About
Nukez was built for one reason.
“Autonomous agents need infrastructure engineered for their unique capabilities — not just another storage API. Nukez is designed from first principles for agents that pay, store, retrieve, and prove with zero human in the loop.”
Founder Profile
Nukez is the work of a single full-stack engineer with over eight years of zero-to-one production work. An expansive, multi-disciplinary body of knowledge — institutional real-estate valuation, geospatial machine learning, CFO/CTO of a family office, then Solana cryptography — built from first principles and refined through real-world application.
The path that led here is unusual on purpose:
- Hanson Real Estate Advisors (2010–2018) — Lead associate on a $1.16B Amazon HQ campus disposition, a $1.94B CMBS restructuring, a $78.4M foreclosure judgment engagement, and 3,000+ ATM rent models for Cardtronics v. Florida DOR. DCF and NPV across 57 Florida counties and Seattle. This is where I learned to be right to four decimal places under adversarial review.

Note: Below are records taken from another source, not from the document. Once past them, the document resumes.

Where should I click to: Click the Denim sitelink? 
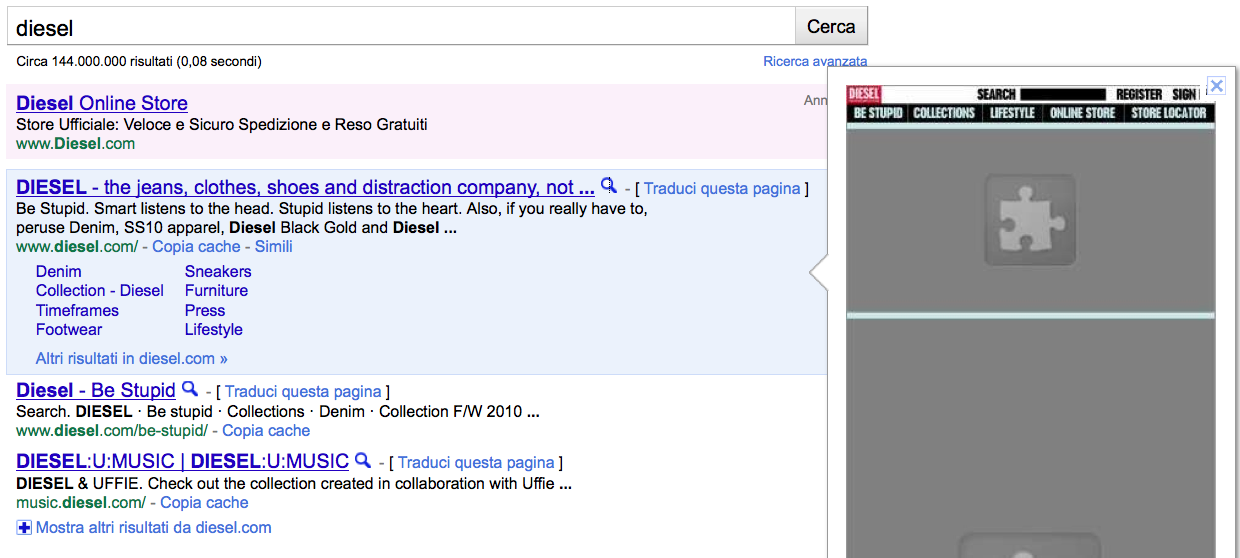pos(59,271)
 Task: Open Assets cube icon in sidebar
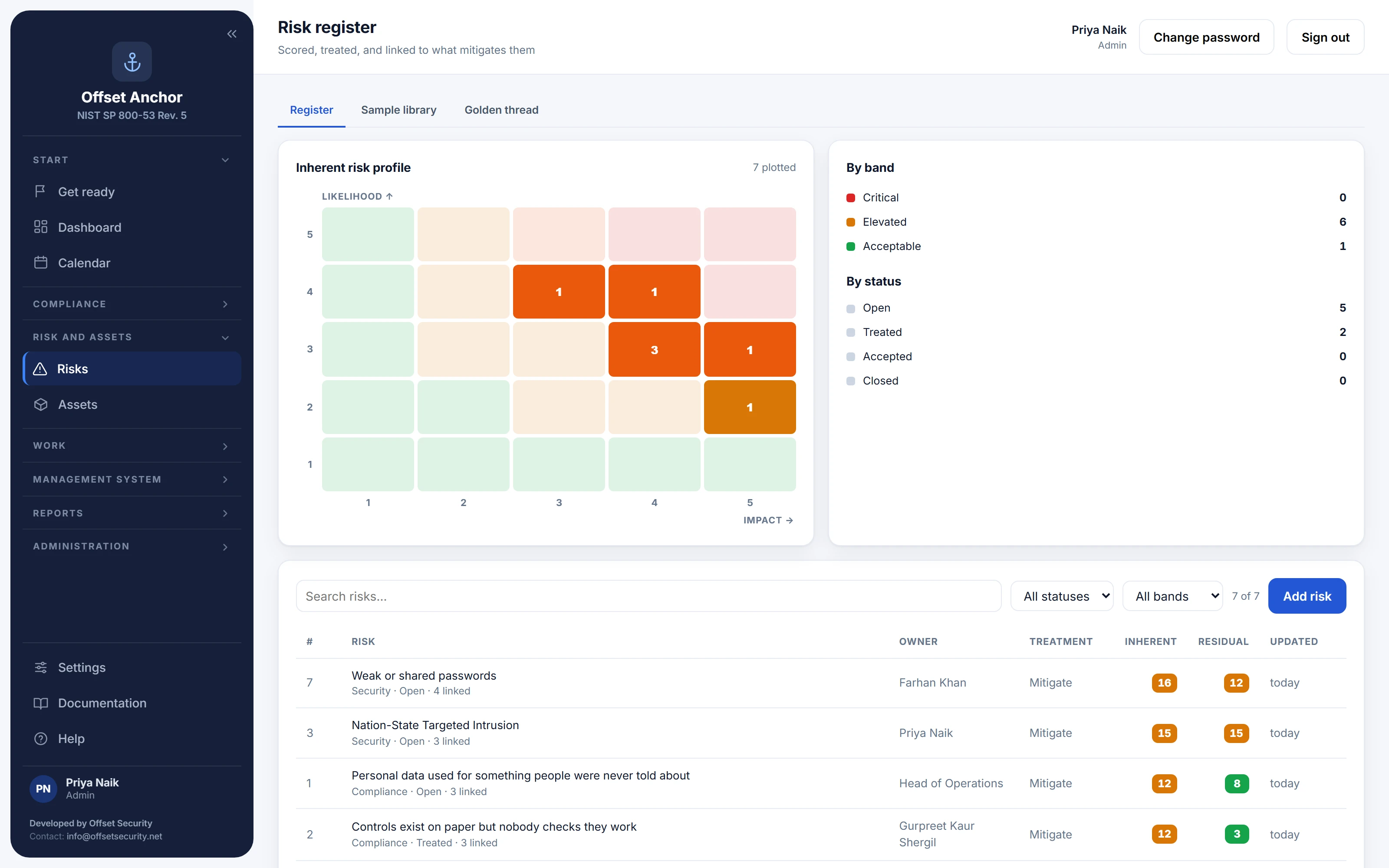40,404
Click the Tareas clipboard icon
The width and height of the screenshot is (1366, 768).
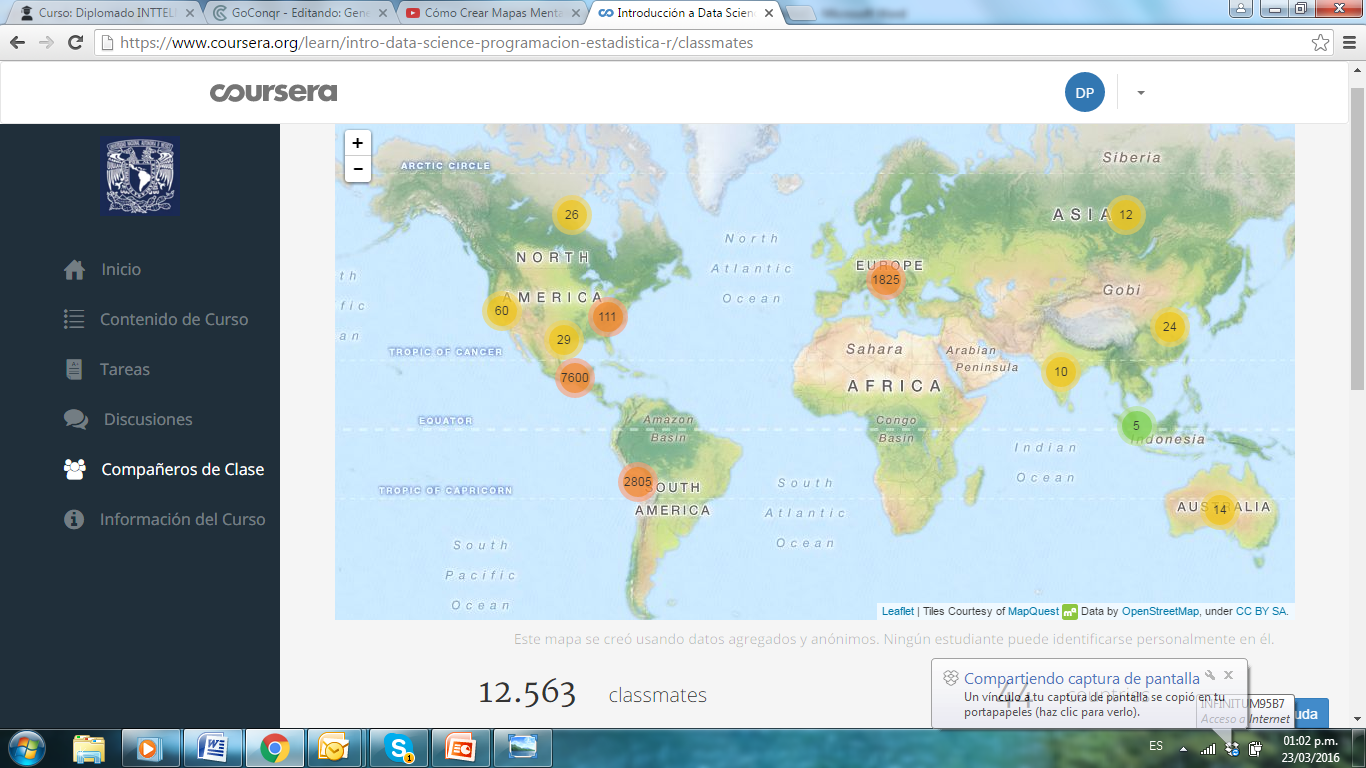coord(74,370)
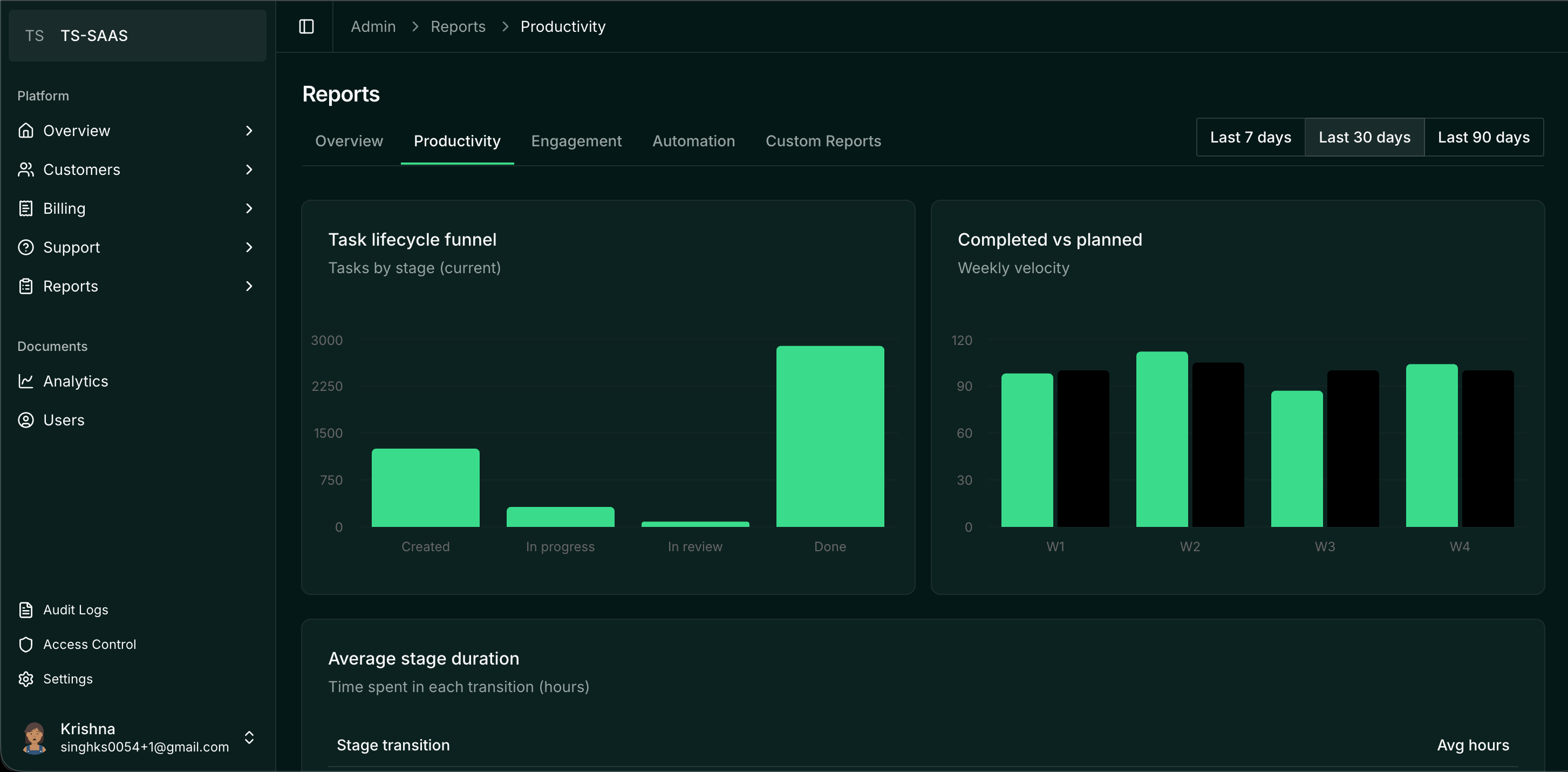This screenshot has height=772, width=1568.
Task: Click the Access Control shield icon
Action: coord(25,644)
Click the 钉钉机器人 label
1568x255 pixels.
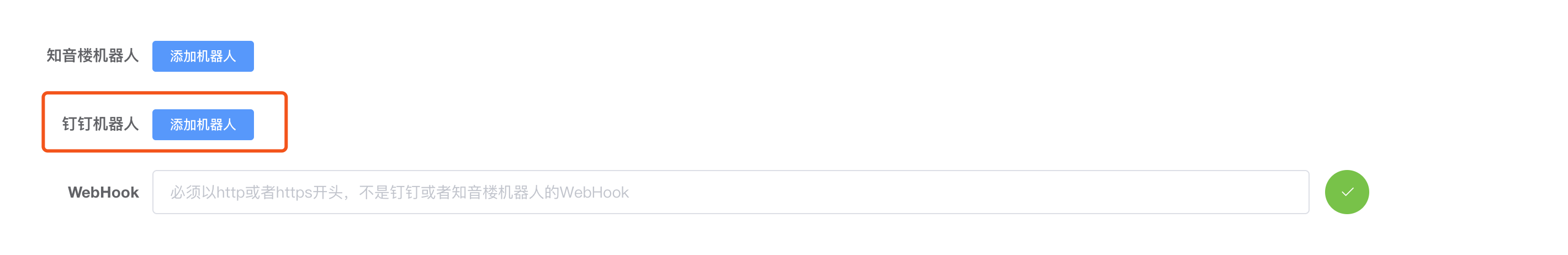pos(100,124)
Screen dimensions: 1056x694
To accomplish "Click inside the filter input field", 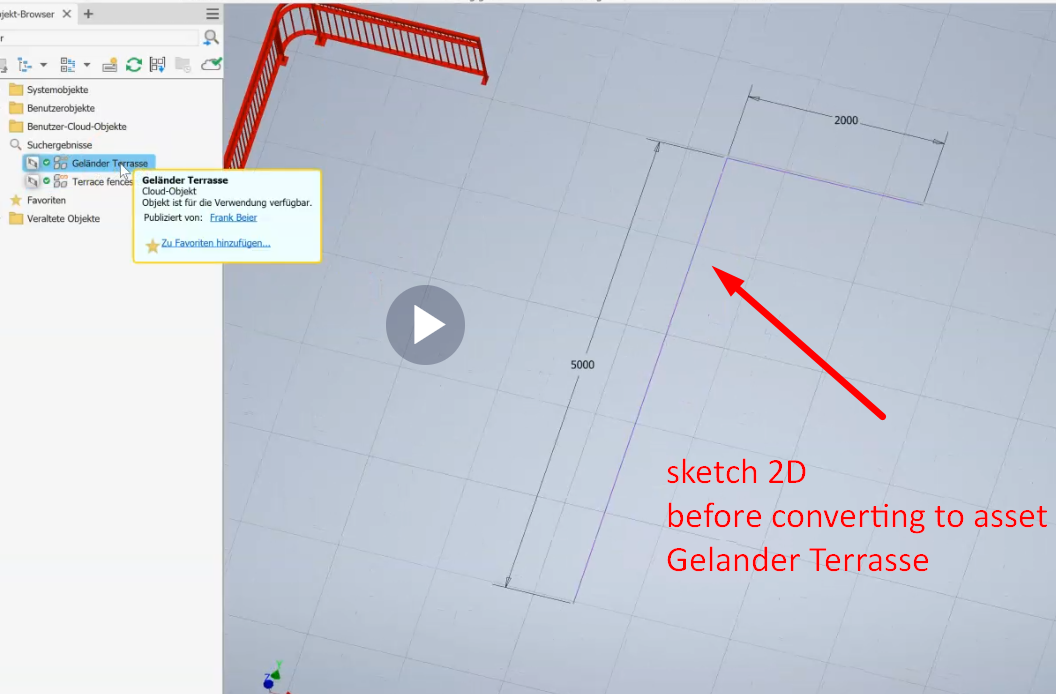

- Crews Groves, CFO / CTO (2018–2023) — Led a $40M phosphate-mining option negotiation with The Mosaic Company across ~1,357 acres, with a parallel Duke Energy solar lease used as deal leverage. Built geospatial pipelines in QGIS and Python to model parcel-level reserves and create asymmetric information advantage. This is where I learned to ship code against people who would notice.
- Independent Solana work (2025) — Real-time on-chain transfer monitor with Unicode-spoof defense. Forensic demand analytics for the Switchboard ecosystem. A Jito-bundle rescue system deployed in three days under an active private-key compromise — atomic fund-then-sweep, WebSocket sentinel, tip escalation against the attacker's automated drain. secp256k1 implemented from scratch — field arithmetic, point ops, ECDSA, deterministic k. This is where I learned the actual mechanics of the chain Nukez runs on.
- Nukez (2025–present) — Sole architect, engineer, and operator. Permissionless gateway with dual-chain rails (Solana / EVM-Monad). Signed-envelope authentication that eliminates whole categories of vulnerability — sessions, replay, fixation. Merkle attestation pipeline anchored through an independent Switchboard oracle, so the platform is architecturally excluded from its own trust chain. Multi-tier agent service holding flat context growth (~3,450 tokens/call across 41-message sessions, zero byte leaks). Passwordless portal, Python SDK, and MCP server — all shipped solo, observability and deployment owned end-to-end.
Education: M.S. Applied Economics coursework, Johns Hopkins (2017–2019). B.B.A., University of Florida — Warrington (2005–2009).
§ thesis
Three paragraphs.
One. The economic unit of the next decade is not a SaaS seat — it is an autonomous agent with its own wallet, its own memory, and its own accounting. The infrastructure for that agent exists in pieces — MCP, Solana, vector stores, cloud storage. Nobody has fused the pieces into something an agent can actually verify on its own.
Two. The specific fusion that matters is storage × attestation × on-chain anchor. Storage is a commodity; attestation is the differentiator; the on-chain anchor is what makes verification independent of us. Get those three to fit and you have an artifact no central party can tamper with.
Three. Adoption for this kind of infrastructure is event-driven, not marketing-driven. Someone's agent will hallucinate itself into a liability event, or someone will discover that their LLM platform has been silently eating 30% of their outbound tokens on a base64 tax. At that moment, the question stops being “do we need this?” and becomes “can we afford not to have it?”.
§ stage & traction
Live · April 2026
Full protocol live on Solana + Monad · mainnet. Switchboard attestation running. Pricing matrix exposed per provider.
Python · v0.7
PyPI nukez 0.7.2. Async client, four framework adapters, MCP server bundled.
§ on authorship
This site is hand-coded. The illustrations, the circuit-trace, the type decisions, the copy — all authored. AI tooling was used for code autocomplete and draft iterations; nothing on the site was generated end-to-end. When the full frontend is committed to a public Nukez locker, the URL will appear here — verifiable, like everything else.